The vast majority of critical resolutions passed by the General Assembly focus on Israel, and U.N. bodies like the Human Rights Council are frequently critical of Israel.

Fact Check:

Shapiro made the claim Thursday as the General Assembly voted to condemn a decision by the Trump administration to declare Jerusalem the capital of Israel.

“Is it super shocking that the U.N. has decided to single out Israel, and say that Jerusalem is not Jewish territory?” asked Shapiro on his daily podcast.

He made the case that the U.N. not only singled out Israel, but has done so for years.

“In the U.N. General Assembly, as I say, the Star Wars cantina of garbage – of human debris – okay, from 2012 to 2015, the U.N. General Assembly has adopted 97 resolutions criticizing countries,” said Shapiro. “How many of those were against Israel? Does anyone have a wild guess?”

His answer: 83, or 86 percent.

The statistic comes from UN Watch, a nongovernmental organization that has, in part, monitored what it describes as the “disproportionate attention and unfair treatment applied by the UN toward Israel.”

We reviewed many of the resolutions in question, and experts at both the Council on Foreign Relations and the American Enterprise Institute confirmed that the statistic was credible.

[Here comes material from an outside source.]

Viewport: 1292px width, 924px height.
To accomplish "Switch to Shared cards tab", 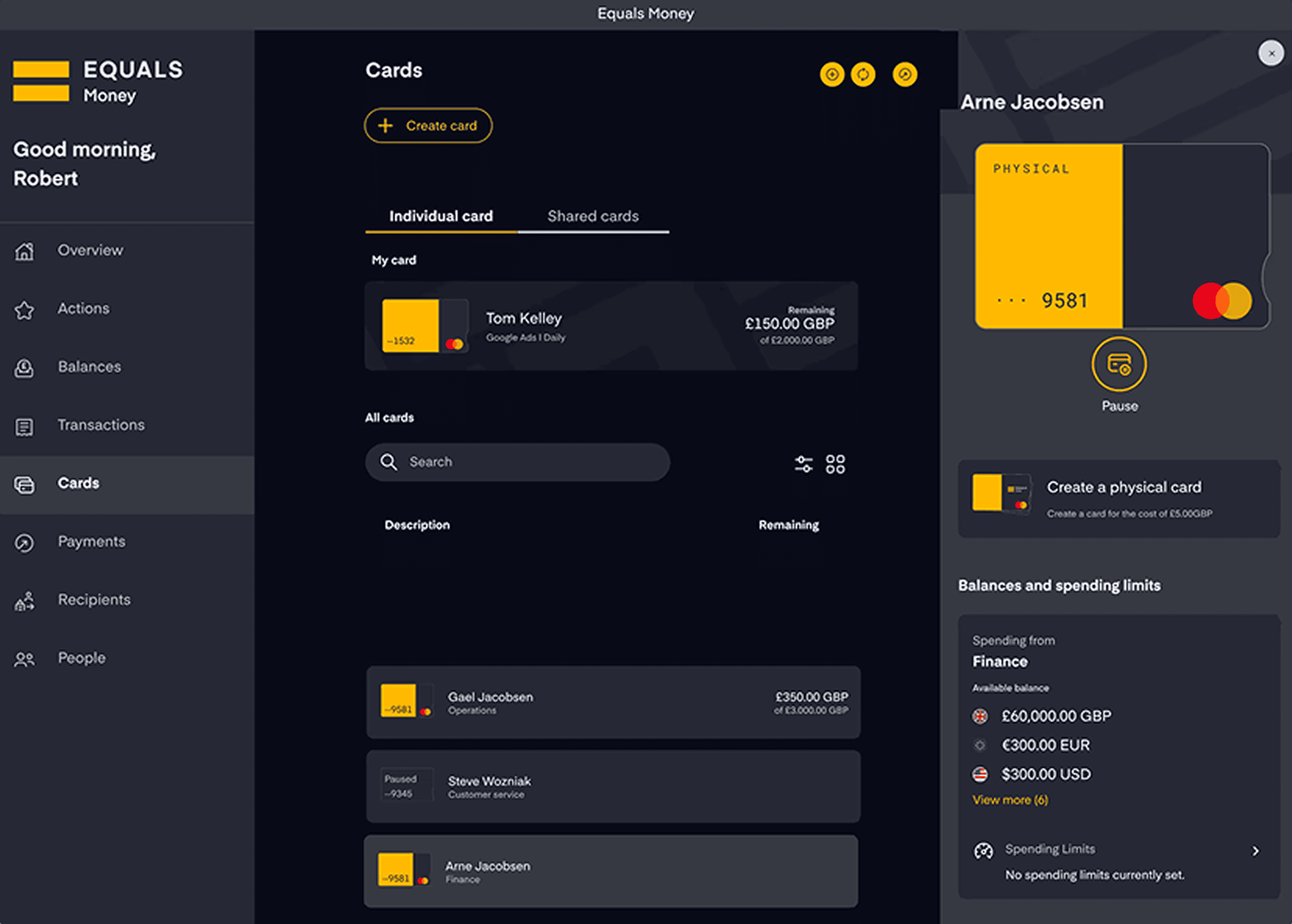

Shapiro only cited four years of data, but the General Assembly has focused heavily on Israel for decades, a pattern that continues today.

“Decades of political maneuverings have created a disproportionate volume of resolutions, reports and conferences criticizing Israel,” said former U.N. Secretary-General Ban Ki-moon in 2016. “In many cases, rather than helping the Palestinian cause, this reality has hampered the ability of the United Nations to fulfill its role effectively.”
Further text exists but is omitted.